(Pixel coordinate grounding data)
▬▬▬▬▬▬▬▬▬▬
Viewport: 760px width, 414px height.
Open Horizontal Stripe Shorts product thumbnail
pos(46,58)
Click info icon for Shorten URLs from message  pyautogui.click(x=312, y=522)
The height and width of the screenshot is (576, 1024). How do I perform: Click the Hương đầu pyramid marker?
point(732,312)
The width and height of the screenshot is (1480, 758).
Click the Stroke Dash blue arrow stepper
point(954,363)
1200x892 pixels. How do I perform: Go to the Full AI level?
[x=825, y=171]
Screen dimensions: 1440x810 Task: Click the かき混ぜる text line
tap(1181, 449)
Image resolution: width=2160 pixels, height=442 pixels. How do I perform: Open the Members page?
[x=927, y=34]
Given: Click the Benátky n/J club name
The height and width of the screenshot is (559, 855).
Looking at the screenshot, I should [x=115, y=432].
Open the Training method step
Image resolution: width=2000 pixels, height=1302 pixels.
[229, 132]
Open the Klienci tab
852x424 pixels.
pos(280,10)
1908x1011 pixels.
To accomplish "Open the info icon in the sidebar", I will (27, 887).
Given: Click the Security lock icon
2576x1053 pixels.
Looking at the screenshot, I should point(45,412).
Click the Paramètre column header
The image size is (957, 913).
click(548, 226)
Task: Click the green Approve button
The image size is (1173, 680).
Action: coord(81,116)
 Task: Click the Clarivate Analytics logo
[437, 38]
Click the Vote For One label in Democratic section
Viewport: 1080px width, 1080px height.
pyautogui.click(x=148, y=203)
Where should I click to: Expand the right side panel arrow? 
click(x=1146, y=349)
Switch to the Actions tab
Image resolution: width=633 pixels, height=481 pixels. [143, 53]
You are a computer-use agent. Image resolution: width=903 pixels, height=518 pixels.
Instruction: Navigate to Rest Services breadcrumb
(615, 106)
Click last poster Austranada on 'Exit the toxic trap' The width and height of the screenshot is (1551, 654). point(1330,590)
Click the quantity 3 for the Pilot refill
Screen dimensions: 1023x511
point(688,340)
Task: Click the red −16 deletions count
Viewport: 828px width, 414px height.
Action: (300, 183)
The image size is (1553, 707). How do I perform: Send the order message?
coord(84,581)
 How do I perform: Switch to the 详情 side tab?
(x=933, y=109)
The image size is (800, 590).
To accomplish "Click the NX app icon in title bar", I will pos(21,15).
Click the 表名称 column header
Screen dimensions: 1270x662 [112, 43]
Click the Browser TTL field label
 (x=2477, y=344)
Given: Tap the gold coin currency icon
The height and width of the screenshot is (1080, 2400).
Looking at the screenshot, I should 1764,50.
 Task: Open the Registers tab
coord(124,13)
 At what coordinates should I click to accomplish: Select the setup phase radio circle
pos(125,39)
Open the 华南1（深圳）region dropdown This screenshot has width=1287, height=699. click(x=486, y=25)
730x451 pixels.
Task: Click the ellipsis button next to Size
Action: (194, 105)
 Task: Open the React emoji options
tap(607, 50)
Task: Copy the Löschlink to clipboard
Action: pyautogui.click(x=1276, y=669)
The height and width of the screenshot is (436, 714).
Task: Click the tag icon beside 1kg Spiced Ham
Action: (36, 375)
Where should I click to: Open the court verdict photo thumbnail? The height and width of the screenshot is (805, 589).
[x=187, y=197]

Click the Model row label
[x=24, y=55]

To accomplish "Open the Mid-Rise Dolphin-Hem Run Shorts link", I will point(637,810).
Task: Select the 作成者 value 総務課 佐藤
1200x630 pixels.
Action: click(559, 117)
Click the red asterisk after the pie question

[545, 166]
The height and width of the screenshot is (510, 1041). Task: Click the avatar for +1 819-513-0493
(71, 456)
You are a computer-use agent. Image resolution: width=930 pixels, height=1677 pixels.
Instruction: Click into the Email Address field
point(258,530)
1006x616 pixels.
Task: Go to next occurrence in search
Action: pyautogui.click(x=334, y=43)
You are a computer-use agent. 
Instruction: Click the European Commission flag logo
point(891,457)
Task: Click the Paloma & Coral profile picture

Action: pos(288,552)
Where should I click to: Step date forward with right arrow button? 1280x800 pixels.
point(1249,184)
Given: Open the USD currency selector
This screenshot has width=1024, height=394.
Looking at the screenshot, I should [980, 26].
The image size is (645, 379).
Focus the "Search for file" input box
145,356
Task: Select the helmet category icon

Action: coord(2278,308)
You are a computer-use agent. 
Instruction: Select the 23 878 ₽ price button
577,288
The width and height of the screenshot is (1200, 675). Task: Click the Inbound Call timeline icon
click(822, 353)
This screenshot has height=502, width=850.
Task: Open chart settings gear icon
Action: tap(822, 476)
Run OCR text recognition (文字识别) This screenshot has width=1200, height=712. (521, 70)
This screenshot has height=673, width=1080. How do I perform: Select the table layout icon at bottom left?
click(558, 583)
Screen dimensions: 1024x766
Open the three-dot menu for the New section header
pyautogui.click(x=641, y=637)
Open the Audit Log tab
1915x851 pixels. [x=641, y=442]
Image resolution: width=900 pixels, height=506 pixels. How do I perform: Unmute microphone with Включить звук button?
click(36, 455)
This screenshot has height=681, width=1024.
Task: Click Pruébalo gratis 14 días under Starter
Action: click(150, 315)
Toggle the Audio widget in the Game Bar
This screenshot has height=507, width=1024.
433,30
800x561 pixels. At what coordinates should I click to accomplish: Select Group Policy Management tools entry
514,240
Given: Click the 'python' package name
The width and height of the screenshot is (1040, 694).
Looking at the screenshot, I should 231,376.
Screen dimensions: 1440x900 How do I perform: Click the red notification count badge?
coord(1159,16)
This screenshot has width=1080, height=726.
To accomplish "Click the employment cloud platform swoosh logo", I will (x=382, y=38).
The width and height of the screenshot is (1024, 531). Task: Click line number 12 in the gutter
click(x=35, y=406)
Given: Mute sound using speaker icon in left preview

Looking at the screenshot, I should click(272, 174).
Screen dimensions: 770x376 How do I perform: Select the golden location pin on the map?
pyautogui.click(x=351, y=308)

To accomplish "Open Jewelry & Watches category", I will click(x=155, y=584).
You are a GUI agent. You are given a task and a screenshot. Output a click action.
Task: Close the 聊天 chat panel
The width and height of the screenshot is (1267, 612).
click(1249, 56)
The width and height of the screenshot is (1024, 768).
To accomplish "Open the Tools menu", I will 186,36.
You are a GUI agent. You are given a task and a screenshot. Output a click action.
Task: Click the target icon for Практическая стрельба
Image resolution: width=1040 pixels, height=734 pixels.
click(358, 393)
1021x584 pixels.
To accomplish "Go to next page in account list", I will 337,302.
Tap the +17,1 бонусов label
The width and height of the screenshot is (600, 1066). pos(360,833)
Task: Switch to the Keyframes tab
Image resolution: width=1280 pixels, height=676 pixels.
▬▬▬▬▬▬▬▬▬▬
Task details:
Please reproduce each entry exactly as it appears.

Response area:
Viewport: 760px width, 414px height.
Open Horizontal Stripe Shorts product thumbnail
pos(46,58)
Click info icon for Shorten URLs from message  pyautogui.click(x=312, y=522)
The height and width of the screenshot is (576, 1024). How do I perform: Click the Hương đầu pyramid marker?
point(732,312)
The width and height of the screenshot is (1480, 758).
Click the Stroke Dash blue arrow stepper
point(954,363)
1200x892 pixels. How do I perform: Go to the Full AI level?
[x=825, y=171]
Screen dimensions: 1440x810 Task: Click the かき混ぜる text line
tap(1181, 449)
Image resolution: width=2160 pixels, height=442 pixels. How do I perform: Open the Members page?
[x=927, y=34]
Given: Click the Benátky n/J club name
The height and width of the screenshot is (559, 855).
Looking at the screenshot, I should [x=115, y=432].
Open the Training method step
Image resolution: width=2000 pixels, height=1302 pixels.
[229, 132]
Open the Klienci tab
852x424 pixels.
pos(280,10)
1908x1011 pixels.
To accomplish "Open the info icon in the sidebar", I will (27, 887).
Given: Click the Security lock icon
2576x1053 pixels.
Looking at the screenshot, I should point(45,412).
Click the Paramètre column header
The image size is (957, 913).
click(548, 226)
Task: Click the green Approve button
The image size is (1173, 680).
Action: coord(81,116)
 Task: Click the Clarivate Analytics logo
[437, 38]
Click the Vote For One label in Democratic section
Viewport: 1080px width, 1080px height.
pyautogui.click(x=148, y=203)
Where should I click to: Expand the right side panel arrow? 
click(x=1146, y=349)
Switch to the Actions tab
Image resolution: width=633 pixels, height=481 pixels. [143, 53]
You are a computer-use agent. Image resolution: width=903 pixels, height=518 pixels.
Instruction: Navigate to Rest Services breadcrumb
(615, 106)
Click last poster Austranada on 'Exit the toxic trap' The width and height of the screenshot is (1551, 654). point(1330,590)
Click the quantity 3 for the Pilot refill
Screen dimensions: 1023x511
point(688,340)
Task: Click the red −16 deletions count
Viewport: 828px width, 414px height.
Action: (300, 183)
The image size is (1553, 707). How do I perform: Send the order message?
coord(84,581)
 How do I perform: Switch to the 详情 side tab?
(x=933, y=109)
The image size is (800, 590).
To accomplish "Click the NX app icon in title bar", I will pos(21,15).
Click the 表名称 column header
Screen dimensions: 1270x662 [112, 43]
Click the Browser TTL field label
 (x=2477, y=344)
Given: Tap the gold coin currency icon
The height and width of the screenshot is (1080, 2400).
Looking at the screenshot, I should 1764,50.
 Task: Open the Registers tab
coord(124,13)
 At what coordinates should I click to accomplish: Select the setup phase radio circle
pos(125,39)
Open the 华南1（深圳）region dropdown This screenshot has width=1287, height=699. click(x=486, y=25)
730x451 pixels.
Task: Click the ellipsis button next to Size
Action: (194, 105)
 Task: Open the React emoji options
tap(607, 50)
Task: Copy the Löschlink to clipboard
Action: pyautogui.click(x=1276, y=669)
The height and width of the screenshot is (436, 714).
Task: Click the tag icon beside 1kg Spiced Ham
Action: (36, 375)
Where should I click to: Open the court verdict photo thumbnail? The height and width of the screenshot is (805, 589).
[x=187, y=197]

Click the Model row label
[x=24, y=55]

To accomplish "Open the Mid-Rise Dolphin-Hem Run Shorts link", I will point(637,810).
Task: Select the 作成者 value 総務課 佐藤
1200x630 pixels.
Action: click(559, 117)
Click the red asterisk after the pie question

[545, 166]
The height and width of the screenshot is (510, 1041). Task: Click the avatar for +1 819-513-0493
(71, 456)
You are a computer-use agent. Image resolution: width=930 pixels, height=1677 pixels.
Instruction: Click into the Email Address field
point(258,530)
1006x616 pixels.
Task: Go to next occurrence in search
Action: pyautogui.click(x=334, y=43)
You are a computer-use agent. 
Instruction: Click the European Commission flag logo
point(891,457)
Task: Click the Paloma & Coral profile picture

Action: pos(288,552)
Where should I click to: Step date forward with right arrow button? 1280x800 pixels.
point(1249,184)
Given: Open the USD currency selector
This screenshot has width=1024, height=394.
Looking at the screenshot, I should [980, 26].
The image size is (645, 379).
Focus the "Search for file" input box
145,356
Task: Select the helmet category icon

Action: coord(2278,308)
You are a computer-use agent. 
Instruction: Select the 23 878 ₽ price button
577,288
The width and height of the screenshot is (1200, 675). Task: Click the Inbound Call timeline icon
click(822, 353)
This screenshot has height=502, width=850.
Task: Open chart settings gear icon
Action: tap(822, 476)
Run OCR text recognition (文字识别) This screenshot has width=1200, height=712. (521, 70)
This screenshot has height=673, width=1080. How do I perform: Select the table layout icon at bottom left?
click(558, 583)
Screen dimensions: 1024x766
Open the three-dot menu for the New section header
pyautogui.click(x=641, y=637)
Open the Audit Log tab
1915x851 pixels. [x=641, y=442]
Image resolution: width=900 pixels, height=506 pixels. How do I perform: Unmute microphone with Включить звук button?
click(36, 455)
This screenshot has height=681, width=1024.
Task: Click Pruébalo gratis 14 días under Starter
Action: click(150, 315)
Toggle the Audio widget in the Game Bar
This screenshot has height=507, width=1024.
433,30
800x561 pixels. At what coordinates should I click to accomplish: Select Group Policy Management tools entry
514,240
Given: Click the 'python' package name
The width and height of the screenshot is (1040, 694).
Looking at the screenshot, I should 231,376.
Screen dimensions: 1440x900 How do I perform: Click the red notification count badge?
coord(1159,16)
This screenshot has width=1080, height=726.
To accomplish "Click the employment cloud platform swoosh logo", I will (x=382, y=38).
The width and height of the screenshot is (1024, 531). Task: Click line number 12 in the gutter
click(x=35, y=406)
Given: Mute sound using speaker icon in left preview

Looking at the screenshot, I should click(272, 174).
Screen dimensions: 770x376 How do I perform: Select the golden location pin on the map?
pyautogui.click(x=351, y=308)

To accomplish "Open Jewelry & Watches category", I will click(x=155, y=584).
You are a GUI agent. You are given a task and a screenshot. Output a click action.
Task: Close the 聊天 chat panel
The width and height of the screenshot is (1267, 612).
click(1249, 56)
The width and height of the screenshot is (1024, 768).
To accomplish "Open the Tools menu", I will 186,36.
You are a GUI agent. You are given a task and a screenshot. Output a click action.
Task: Click the target icon for Практическая стрельба
Image resolution: width=1040 pixels, height=734 pixels.
click(358, 393)
1021x584 pixels.
To accomplish "Go to next page in account list", I will 337,302.
Tap the +17,1 бонусов label
The width and height of the screenshot is (600, 1066). pos(360,833)
Task: Switch to the Keyframes tab
Image resolution: width=1280 pixels, height=676 pixels.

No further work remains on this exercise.